‘The Monk and the Gun’ Review: Bhutan Delivers Another Feel-Good Mountain Escapade

Toronto Film Festival: Director Pawo Choyning Dorji follows his Oscar-nominated “Lunana: A Yak in the Classroom” with a tangled and charming tale

The Monk and the Gun
Courtesy of TIFF

One of the most surprising Oscar nominations of recent years came in 2019 when Bhutan’s “Lunana: A Yak in the Classroom” landed the country’s first nom in the Best International Feature Film category. That film’s first-time director, Pawo Choyning Dorji, has now unveiled his second movie, “The Monk and the Gun,” which played at both the Telluride and Toronto Film Festivals, and in the process suggested that Pawo is not a flash-in-the-pan — instead, he’s a genuine talent at making feel-good movies that are charming without being cloying.

“The Monk and the Gun,” though, is a more mature and more intriguing work than its predecessor. “Lunana,” for all the abundant charm that made it an Oscar surprise, put a gender-swapped, romance-deprived and geographically distant spin on the plots of about half the Hallmark movies in existence: city dweller who’s been living the fast life must go to a small town, where they learn what truly matters and decide to leave the bright lights behind for the simple pleasures. The new film has plenty of culture shock, it’s more intricately constructed while remaining fun from start to finish.  

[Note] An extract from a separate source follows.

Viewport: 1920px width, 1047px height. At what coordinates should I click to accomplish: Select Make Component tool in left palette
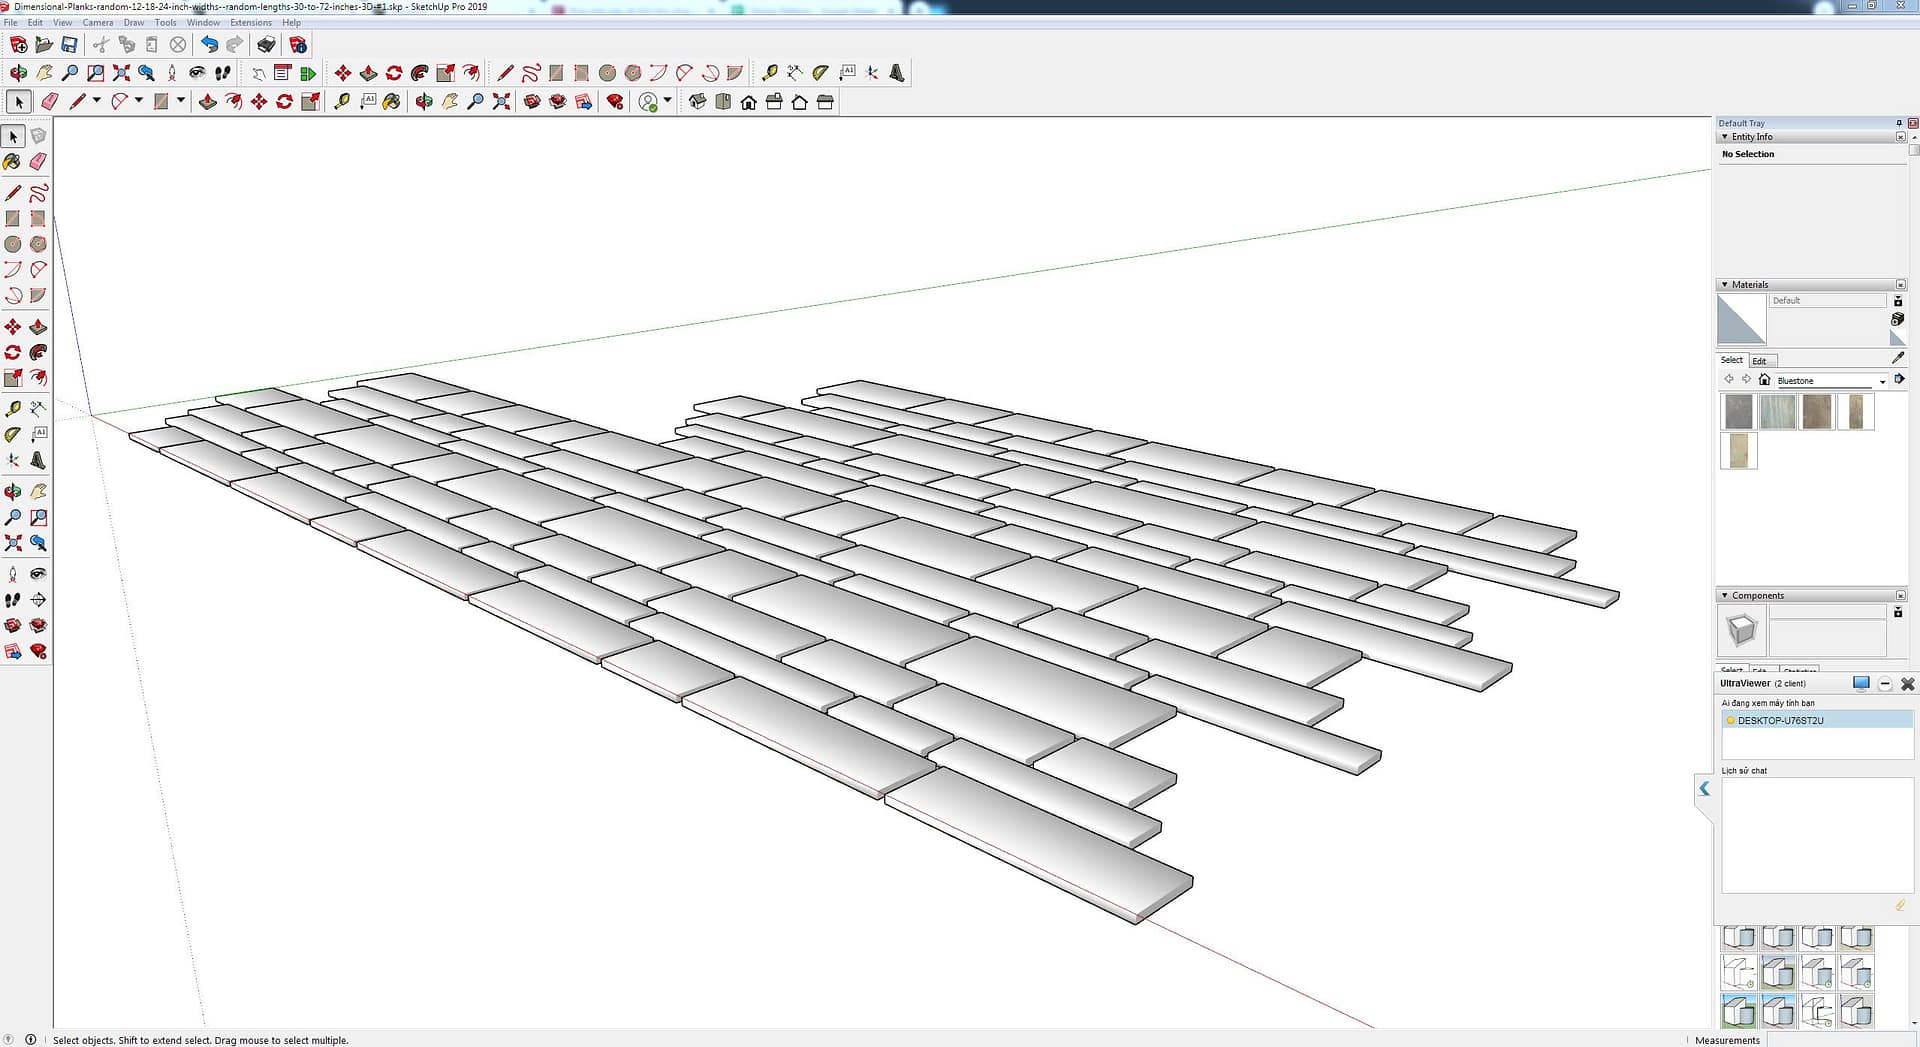[38, 136]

When the film begins, it’s 2006 in the remote mountain country of Bhutan. “The internet has arrived,” titles tell us – but more to the point, the king has abdicated in favor of the country’s first election. But the people need to be taught what an election is and how it works, so government officials are traveling the country holding mock elections in an attempt to get a skeptical public on board.

At a monastery in Ura, in northeastern Bhutan, a lama listens to the news of this on the radio, shakes his head and summons a young monk (a wonderfully deadpan Tandin Wangchuk). The country, he says, has gone wrong. He needs to set it right, and to do that he needs the monk to bring him two guns before the full moon. “Do we have guns in Bhutan?” the monk says.

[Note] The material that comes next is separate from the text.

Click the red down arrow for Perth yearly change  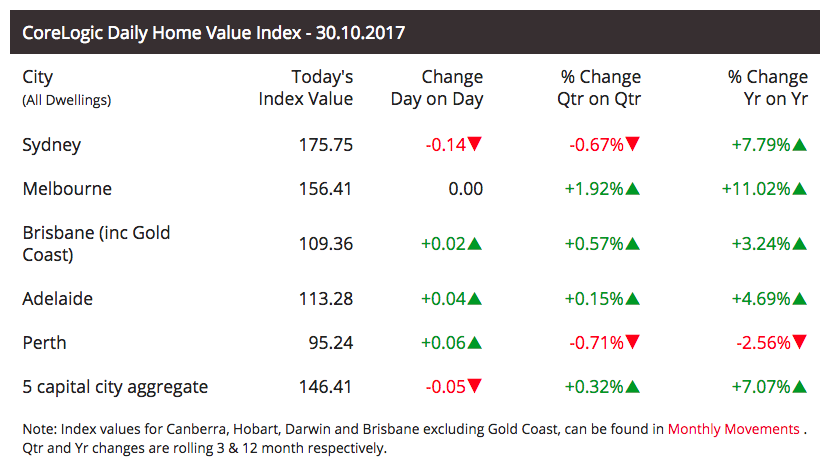point(800,342)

That’s the setup for a delightfully strange saga. The monk searches for a gun in a country where firearms are scarce, and finds an old American Civil War rifle from a local man. Another local, Benji (Tandin Sonam) is serving as the guide for a Ron (Harry Einhorn), an American collector who’s prepared to pay big money for that rare rifle, but the monk will only give it up in exchange for two AK47s (because of a poster in which Daniel Craig’s James Bond is holding one). The police are very suspicious of Benji and Ron, with good reason considering the lengths to which they’re willing to go to secure that rifle. And the government officials are getting increasingly frustrated over the villagers’ inability to grasp the concept of a free election; when the monk is asked if he knows about the election, he replies, “Is that the new pig disease?”

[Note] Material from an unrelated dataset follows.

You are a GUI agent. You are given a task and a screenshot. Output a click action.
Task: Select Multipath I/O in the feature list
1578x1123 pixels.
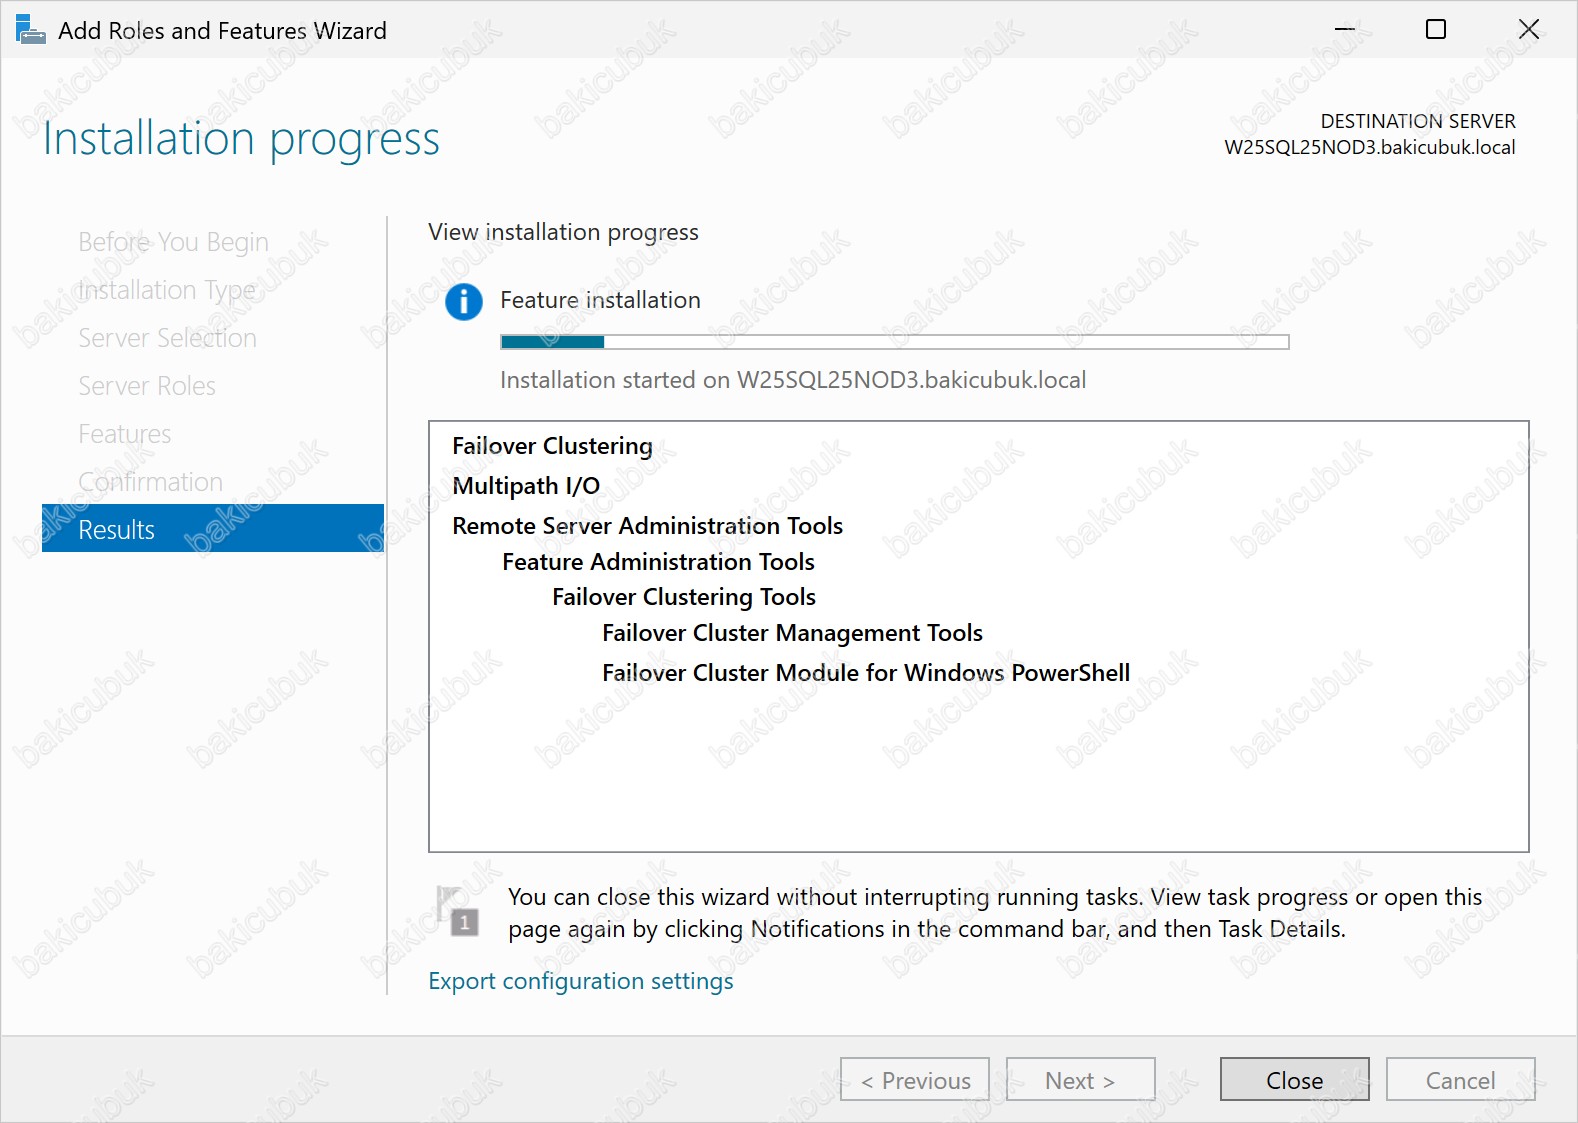click(526, 486)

A winding, tangled parable about modern life coming to a people that don’t understand why they can’t keep doing things the way that’s always worked for them, “The Monk and the Gun” starts with a crazy premise and quietly gets sillier and wilder. But Dorji never loses his light touch, even as you can’t help but wonder what the lama has in mind with those guns.

“You don’t think he’s gonna kill anyone, do you?” Ron asks at one point. “I mean, he’s a monk.”

“I don’t know, man,” says Benji. “These are strange times.”

They are indeed strange times, and they get stranger when the cops arrive at the same time as the election, the lama’s ceremony and a villager carrying a giant red penis statue. Things come to a head in a way that is simultaneously slapstick-y and touching, and entirely in keeping with a movie that has never lost its sense of charm through an hour and a half of twists and turns and engaging mountain escapades.